For those of you who may not be aware, this is the day when a 5,125-year cycle known as the Long Count in the Mayan calendar supposedly comes to a close, thus signalling the end of the world. While many believe this to be true, a closer examination of the facts reveals that this is about to go the way of the “Y2K” and “Raptures-that-never-happened” events of recent times, and fade into the dustbin of history.
But for those of you who have some trepidation about today, may it comfort you to know that the Mayan calendar has been wrong before. It predicted that the world would end in May of 2003 and when that didn’t happen, the date was advanced to 2012 (much like Harold Camping advanced his prediction of the world’s end from May to October of 2011.) The only reason December 21 was chosen for the Mayan end is because it corresponds to the winter solstice and also happens to be the end of the Mayan calendar cycle.
“Their calendar does not end on December 21, 2012; it’s just the end of the cycle and the beginning of a new one,” said Don Yeomans, head of the Near-Earth Objects Program Office at NASA/PL, on a YouTube video. “It’s just like on December 31, our calendar comes to an end, but a new calendar begins on January 1.”
Tell that to the folks who have sought shelter in tiny Bugarach, a village of 176 residents in the French Pyrenees that an ancient prophecy (which no one has ever actually found) claims will be the only place standing when the world ends sometime later tonight. French authorities are worried about the 20,000 mostly “New Age” pilgrims who have descended upon the mountains above the village, thinking aliens are planning to rescue them and carry them off to a “new age or era” before the deadly catastrophe occurs. They fear that when nothing happens, there could be mass suicides.
As for the villagers, the only thing they have to boast about at this point in the Armageddon saga is how annoying it was to have their expensive village sign stolen three times and pebbles from the mountains above the village sold online as talismans. According to this article in The Guardian, one entrepreneur came up with the not-so-brilliant idea of charging people five euros to send their last wills and testaments to Bugarach to be buried underground, ostensibly for discovery by whoever is left standing at the end of this fateful day.

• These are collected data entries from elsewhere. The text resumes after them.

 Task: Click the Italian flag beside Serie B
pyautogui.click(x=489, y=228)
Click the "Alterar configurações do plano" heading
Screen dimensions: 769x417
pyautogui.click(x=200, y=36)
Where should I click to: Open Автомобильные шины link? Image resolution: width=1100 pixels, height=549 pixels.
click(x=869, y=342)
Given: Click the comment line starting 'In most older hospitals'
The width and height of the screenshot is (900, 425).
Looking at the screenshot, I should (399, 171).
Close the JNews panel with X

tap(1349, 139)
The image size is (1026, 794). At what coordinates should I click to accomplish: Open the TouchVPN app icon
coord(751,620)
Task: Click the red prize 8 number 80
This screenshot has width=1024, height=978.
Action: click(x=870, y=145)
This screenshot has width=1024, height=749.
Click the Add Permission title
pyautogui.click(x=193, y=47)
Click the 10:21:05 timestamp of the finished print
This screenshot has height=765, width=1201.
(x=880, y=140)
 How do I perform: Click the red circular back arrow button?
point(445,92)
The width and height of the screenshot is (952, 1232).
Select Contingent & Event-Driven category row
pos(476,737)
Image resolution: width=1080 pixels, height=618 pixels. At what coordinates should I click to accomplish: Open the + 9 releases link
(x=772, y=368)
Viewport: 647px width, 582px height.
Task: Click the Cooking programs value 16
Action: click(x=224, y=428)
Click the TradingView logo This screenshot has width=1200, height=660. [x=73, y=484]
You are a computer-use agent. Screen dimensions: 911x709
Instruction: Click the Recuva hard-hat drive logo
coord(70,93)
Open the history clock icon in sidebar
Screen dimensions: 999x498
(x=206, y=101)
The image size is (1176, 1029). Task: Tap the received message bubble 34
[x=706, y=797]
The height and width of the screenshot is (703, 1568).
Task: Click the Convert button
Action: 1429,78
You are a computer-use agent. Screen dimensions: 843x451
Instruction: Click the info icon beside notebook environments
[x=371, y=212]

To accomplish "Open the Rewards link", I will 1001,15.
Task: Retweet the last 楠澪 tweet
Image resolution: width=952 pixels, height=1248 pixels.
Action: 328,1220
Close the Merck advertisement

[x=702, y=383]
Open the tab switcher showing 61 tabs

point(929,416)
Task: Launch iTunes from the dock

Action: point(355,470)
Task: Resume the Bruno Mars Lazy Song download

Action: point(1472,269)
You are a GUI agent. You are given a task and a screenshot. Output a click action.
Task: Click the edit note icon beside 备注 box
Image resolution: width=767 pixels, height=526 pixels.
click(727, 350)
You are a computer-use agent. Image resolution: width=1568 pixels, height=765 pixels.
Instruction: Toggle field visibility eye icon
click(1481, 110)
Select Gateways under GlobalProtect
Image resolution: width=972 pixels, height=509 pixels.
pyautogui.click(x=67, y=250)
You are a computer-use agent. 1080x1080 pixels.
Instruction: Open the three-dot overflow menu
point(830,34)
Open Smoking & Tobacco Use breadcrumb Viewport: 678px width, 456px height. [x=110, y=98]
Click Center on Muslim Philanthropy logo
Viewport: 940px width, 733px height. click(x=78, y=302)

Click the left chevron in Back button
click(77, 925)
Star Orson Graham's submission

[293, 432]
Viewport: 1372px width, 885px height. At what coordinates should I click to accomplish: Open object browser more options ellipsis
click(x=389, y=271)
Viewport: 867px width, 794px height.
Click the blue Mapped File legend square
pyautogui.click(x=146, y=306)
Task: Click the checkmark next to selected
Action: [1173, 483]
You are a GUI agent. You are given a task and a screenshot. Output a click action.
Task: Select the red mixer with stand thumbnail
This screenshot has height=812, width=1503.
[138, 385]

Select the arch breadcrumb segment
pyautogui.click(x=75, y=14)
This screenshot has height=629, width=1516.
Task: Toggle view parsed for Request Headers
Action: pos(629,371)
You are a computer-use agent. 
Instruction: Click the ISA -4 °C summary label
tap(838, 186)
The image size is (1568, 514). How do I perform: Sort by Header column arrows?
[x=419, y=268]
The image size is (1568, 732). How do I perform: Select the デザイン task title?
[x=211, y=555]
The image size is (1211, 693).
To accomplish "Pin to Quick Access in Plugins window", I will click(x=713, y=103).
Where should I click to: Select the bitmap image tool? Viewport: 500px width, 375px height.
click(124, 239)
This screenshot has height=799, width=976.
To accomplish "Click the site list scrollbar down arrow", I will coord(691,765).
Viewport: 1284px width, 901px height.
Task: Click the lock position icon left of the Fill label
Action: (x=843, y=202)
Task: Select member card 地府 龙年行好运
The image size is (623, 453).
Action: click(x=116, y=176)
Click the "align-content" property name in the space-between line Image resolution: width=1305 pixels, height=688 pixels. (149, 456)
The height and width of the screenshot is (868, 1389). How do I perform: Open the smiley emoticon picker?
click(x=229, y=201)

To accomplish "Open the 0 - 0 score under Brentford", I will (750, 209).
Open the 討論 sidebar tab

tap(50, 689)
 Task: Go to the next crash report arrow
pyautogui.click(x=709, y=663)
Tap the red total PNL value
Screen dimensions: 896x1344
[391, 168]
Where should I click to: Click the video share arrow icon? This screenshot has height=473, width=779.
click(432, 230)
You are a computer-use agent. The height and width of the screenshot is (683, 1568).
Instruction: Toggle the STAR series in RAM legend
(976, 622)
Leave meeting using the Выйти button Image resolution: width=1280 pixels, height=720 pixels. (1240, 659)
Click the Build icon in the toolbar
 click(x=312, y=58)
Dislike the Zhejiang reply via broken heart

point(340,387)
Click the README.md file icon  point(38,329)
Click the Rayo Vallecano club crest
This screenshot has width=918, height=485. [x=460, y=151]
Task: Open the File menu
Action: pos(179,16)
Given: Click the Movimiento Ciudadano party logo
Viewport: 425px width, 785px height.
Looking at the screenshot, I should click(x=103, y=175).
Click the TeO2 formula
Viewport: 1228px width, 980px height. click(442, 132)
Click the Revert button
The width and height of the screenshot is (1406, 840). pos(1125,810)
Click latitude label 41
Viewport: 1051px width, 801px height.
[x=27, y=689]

Not that this is something to joke about. Trumpeting doomsday scenarios such as planets colliding with Earth, unimaginably huge earthquakes, fiery solar blasts and gravity shifts are terrifying many people, especially children.
“Given what’s out there on TV or online, depending on their environments and their ages, children are easily susceptible to irrational beliefs. If you share this doomsday information with them, you’re going to scare them. And if they see the end of the world as a villain, they could hurt themselves in order to ‘outsmart the villain’,” says Donna Kashani, M.D. Board certified adult, child and adolescent psychiatrist and faculty member at UCSD School of Medicine, Department of Psychiatry, to Fox News.
People can be found in every corner of the world who are genuinely afraid of what this day will bring. For instance, according to The New York Times, reports of end-of-time hysteria are coming from all over Russia.
“Inmates in a women’s prison near the Chinese border are said to have experienced a ‘collective mass psychosis’ so intense that their wardens summoned a priest to calm them. In a factory town east of Moscow, panicked citizens stripped shelves of matches, kerosene, sugar and candles. A huge Mayan-style archway is being built — out of ice — on Karl Marx Street in Chelyabinsk in the south.”
In the rush to prepare for the end of the world, too many have forgotten the words of the most prescient voice in human history – that of Jesus Christ.
“But of that day or hour, no one knows, neither the angels in heaven, nor the Son, but only the Father. Be watchful! Be alert! You do not know when the time will come” (Mark 13:32).
Let us pray that our frightened brothers and sisters may find rest in His authoritative reassurance.
And may we all sleep in peace tonight.